- Stated problem: Collect every line of the data below that contains the string "width". Case counts.

— begin Input rows —

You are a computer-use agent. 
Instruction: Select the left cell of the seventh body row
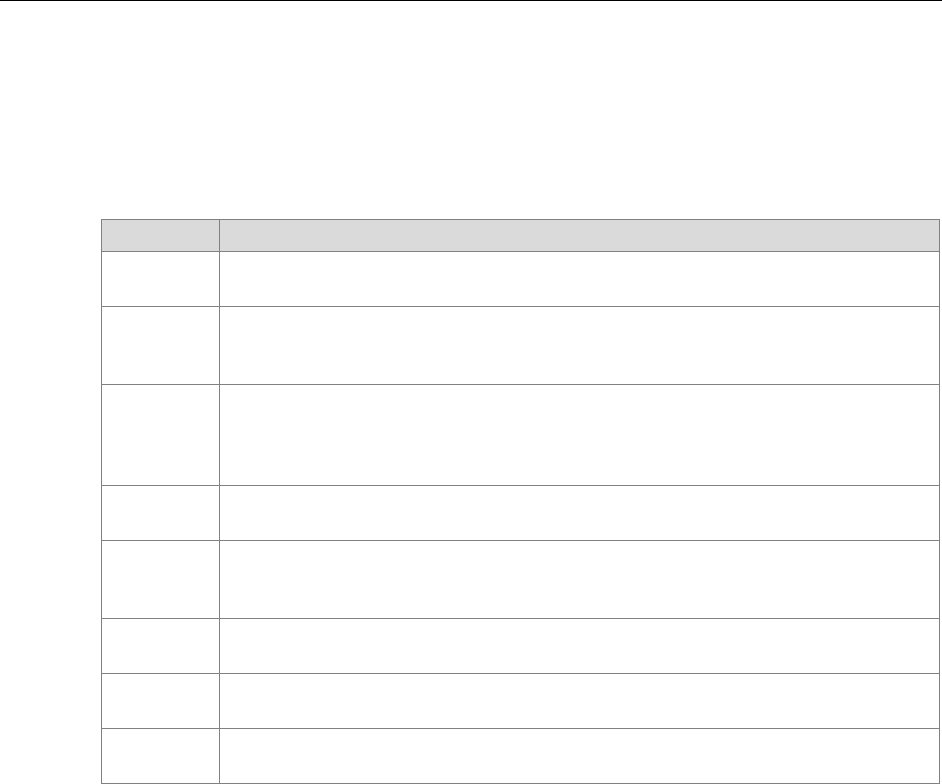[160, 700]
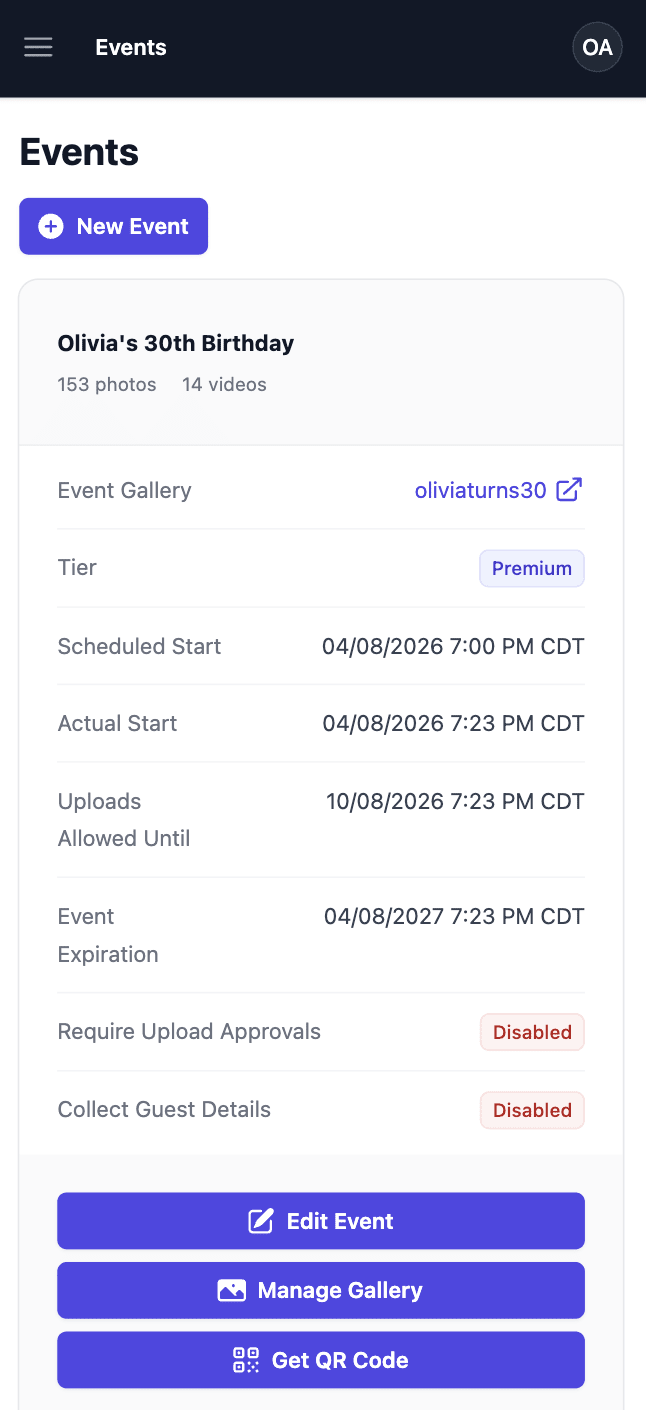Screen dimensions: 646x1410
Task: Enable Collect Guest Details
Action: point(532,1109)
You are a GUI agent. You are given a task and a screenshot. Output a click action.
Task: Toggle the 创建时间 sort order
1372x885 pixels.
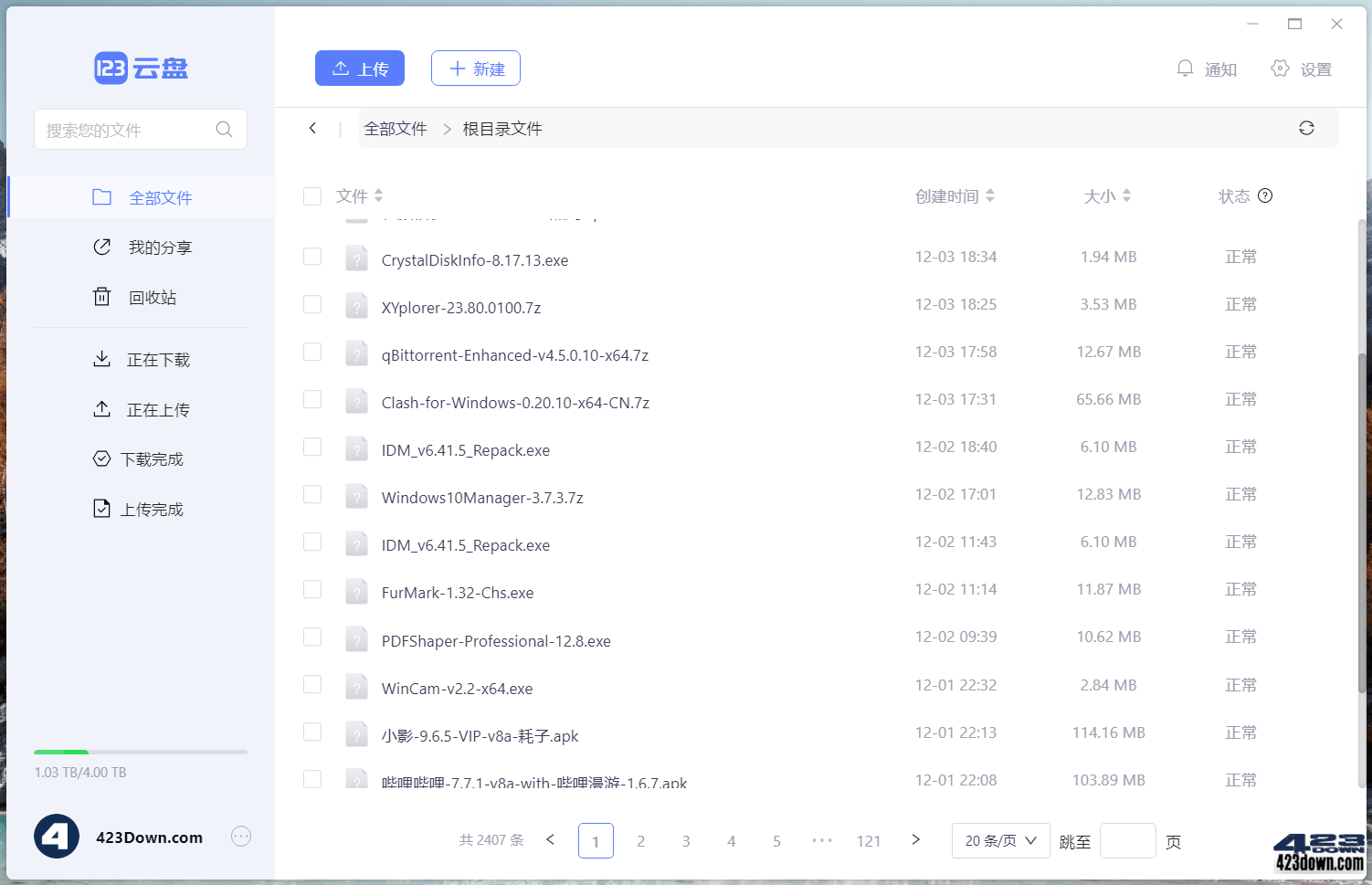(x=992, y=195)
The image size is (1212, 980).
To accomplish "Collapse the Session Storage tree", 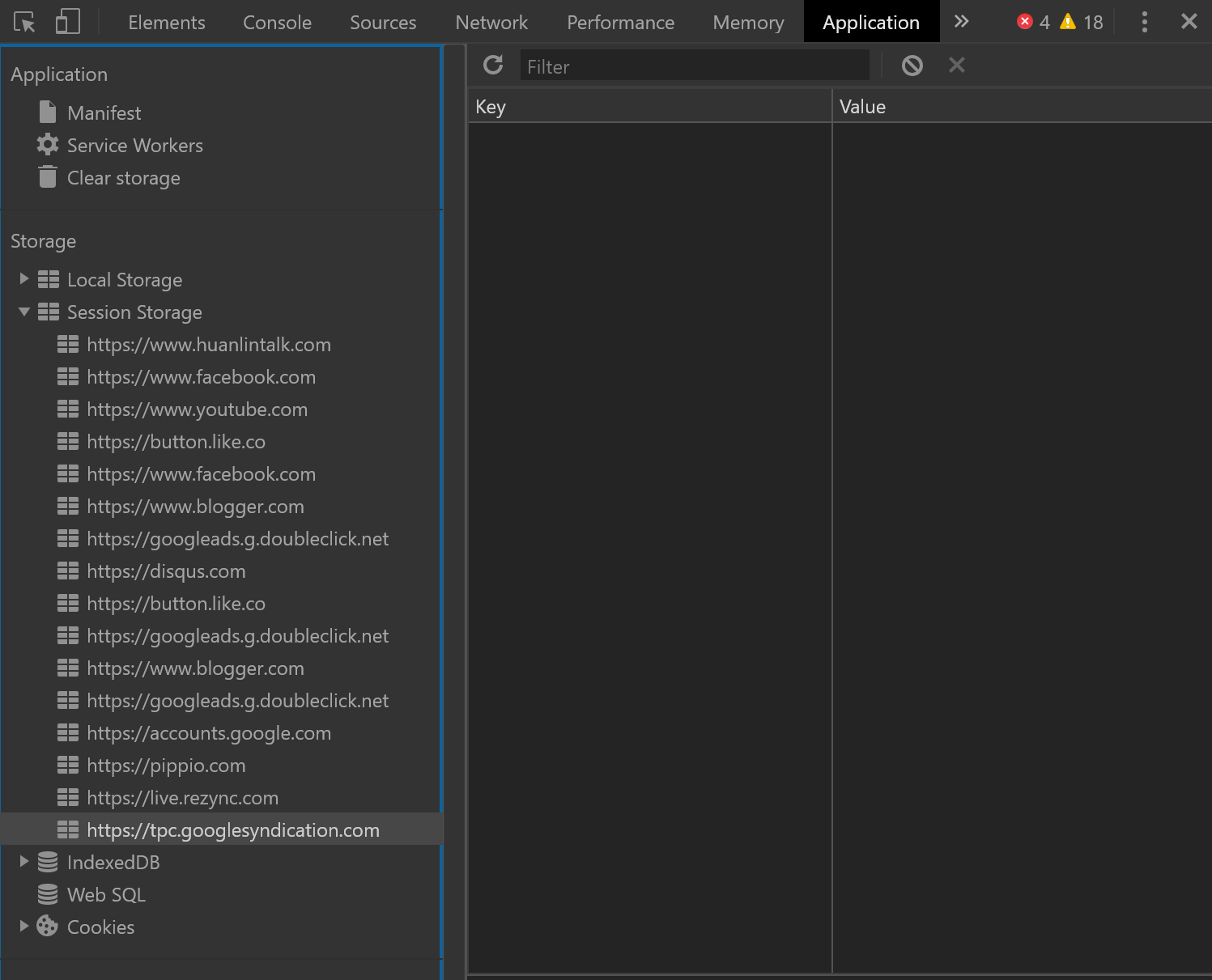I will [x=23, y=312].
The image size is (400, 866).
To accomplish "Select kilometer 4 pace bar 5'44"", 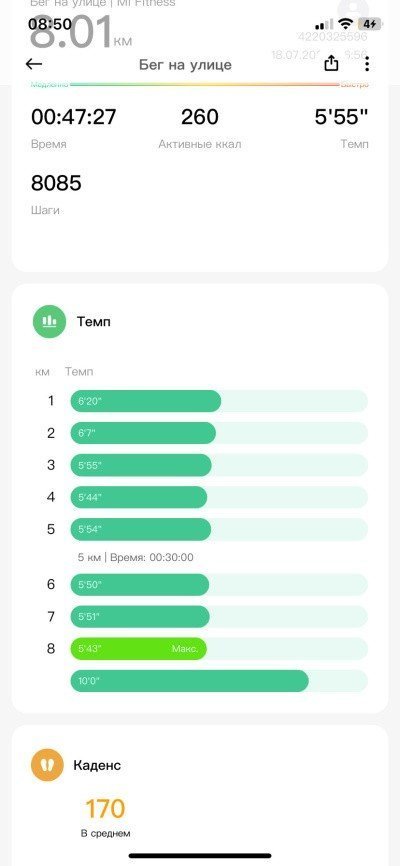I will click(x=139, y=497).
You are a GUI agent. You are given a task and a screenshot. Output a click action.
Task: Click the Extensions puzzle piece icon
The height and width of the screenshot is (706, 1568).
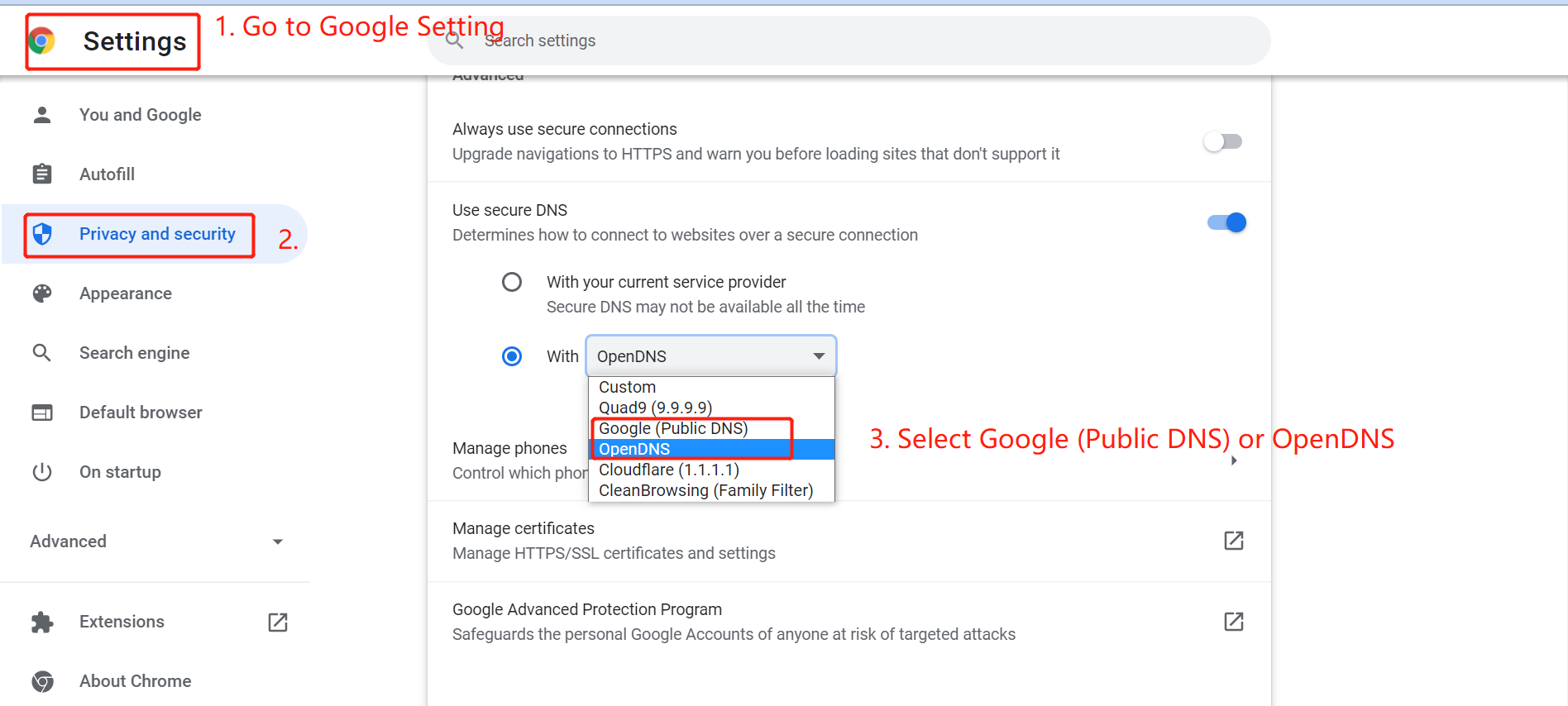coord(42,622)

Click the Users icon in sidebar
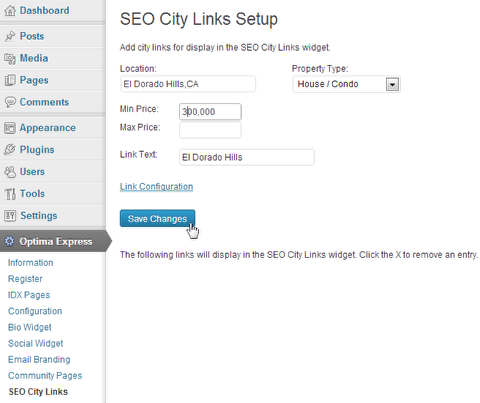pos(10,172)
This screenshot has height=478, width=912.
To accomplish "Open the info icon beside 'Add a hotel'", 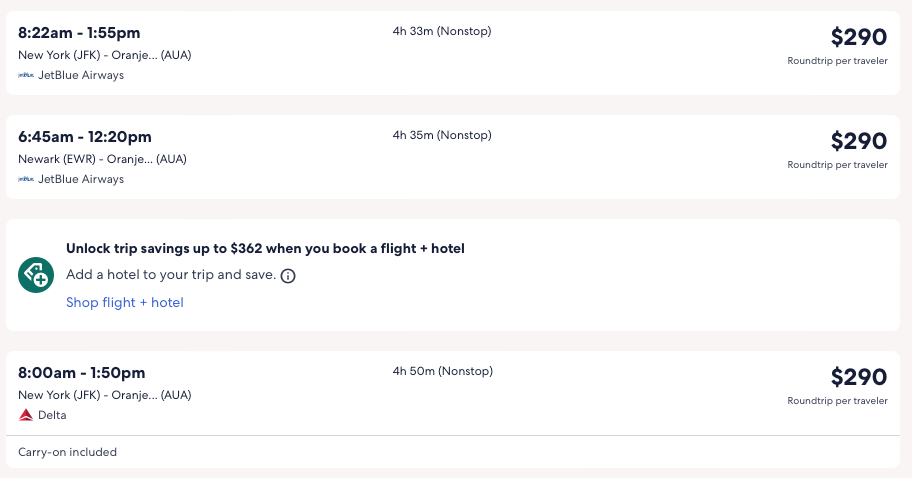I will [x=288, y=276].
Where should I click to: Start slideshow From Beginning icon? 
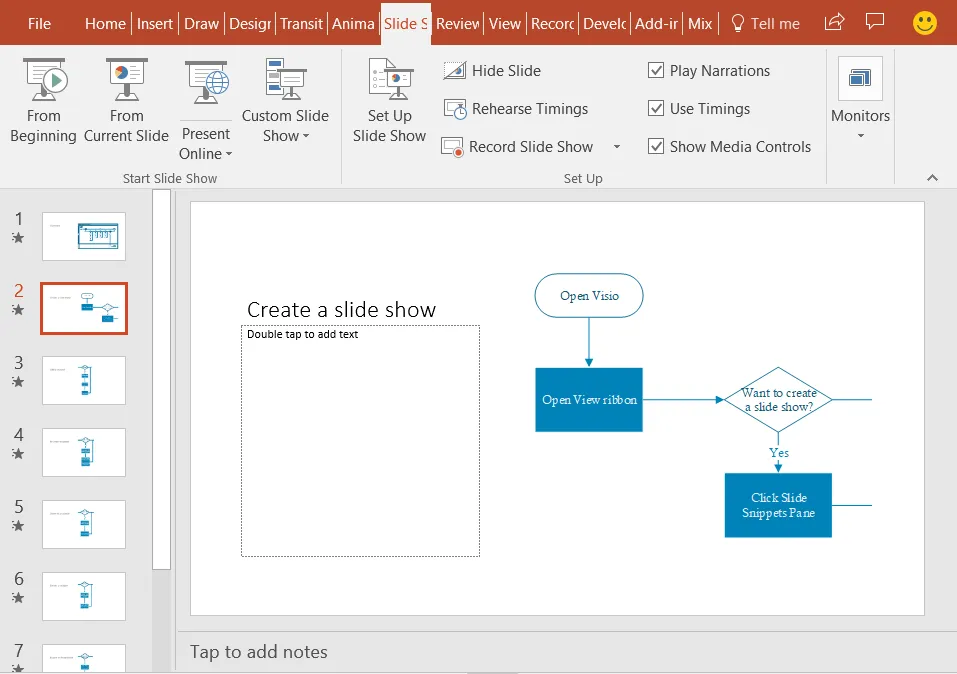tap(44, 79)
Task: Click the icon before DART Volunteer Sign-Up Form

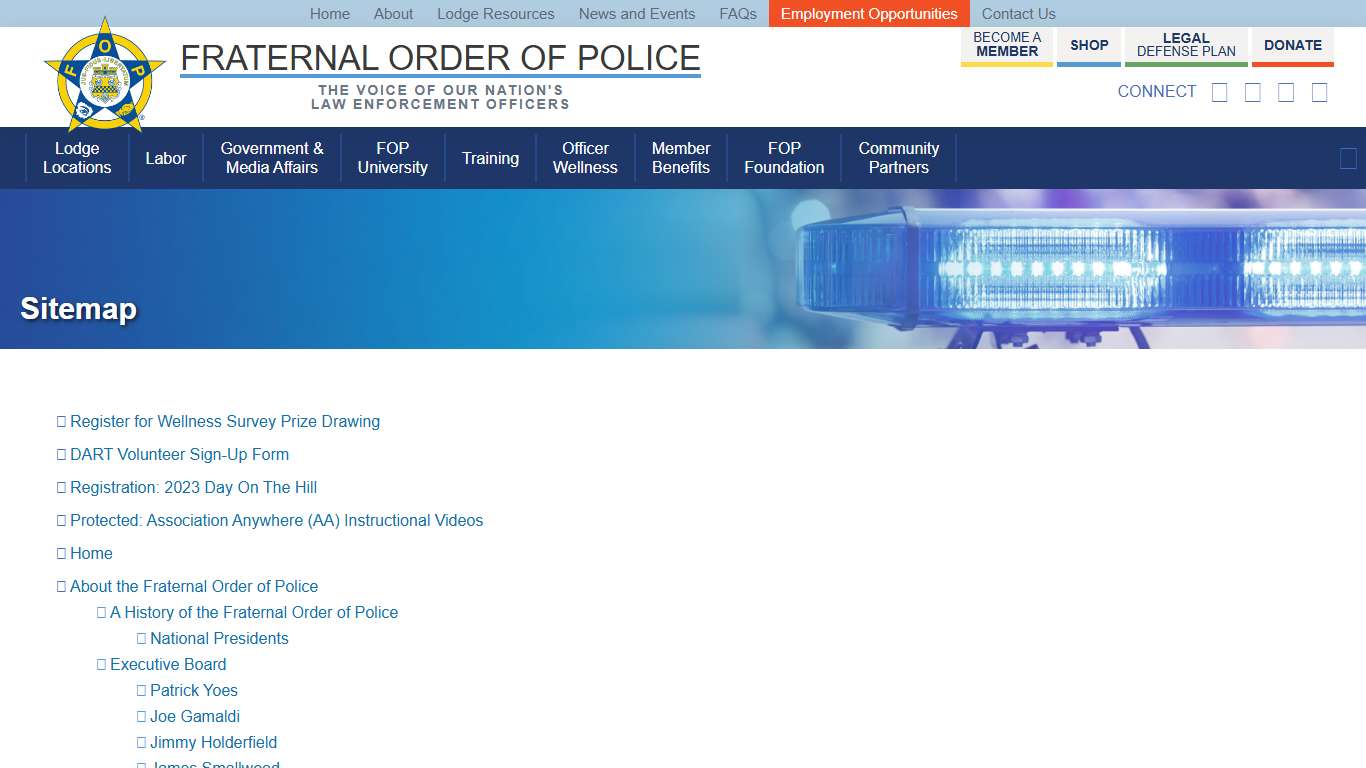Action: point(61,454)
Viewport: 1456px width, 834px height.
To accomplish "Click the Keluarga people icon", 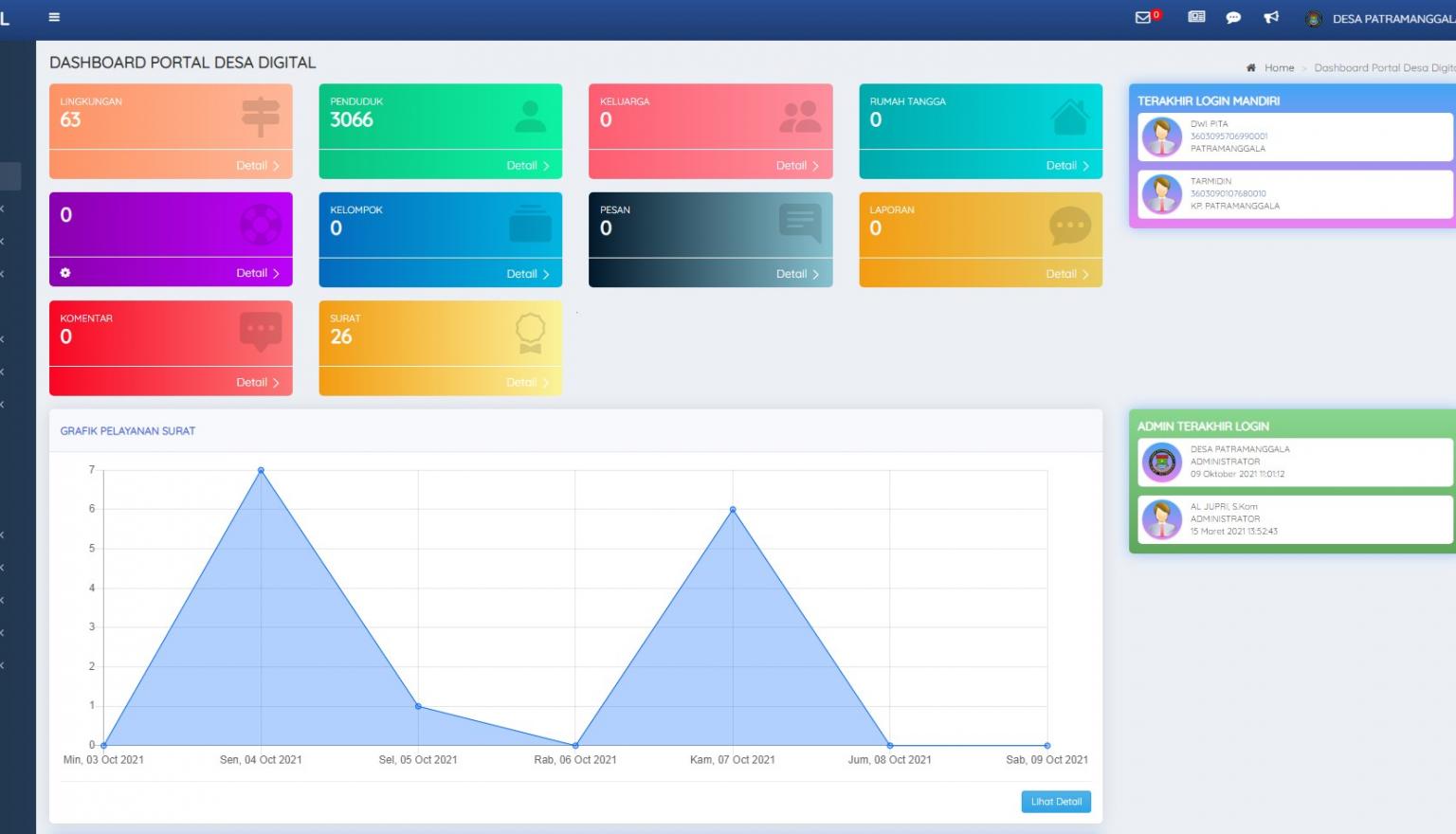I will [799, 117].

— end Input rows —

- Answer for this exercise:
The height and width of the screenshot is (706, 1568).
This screenshot has height=478, width=912.
Viewport: 1456px width, 834px height.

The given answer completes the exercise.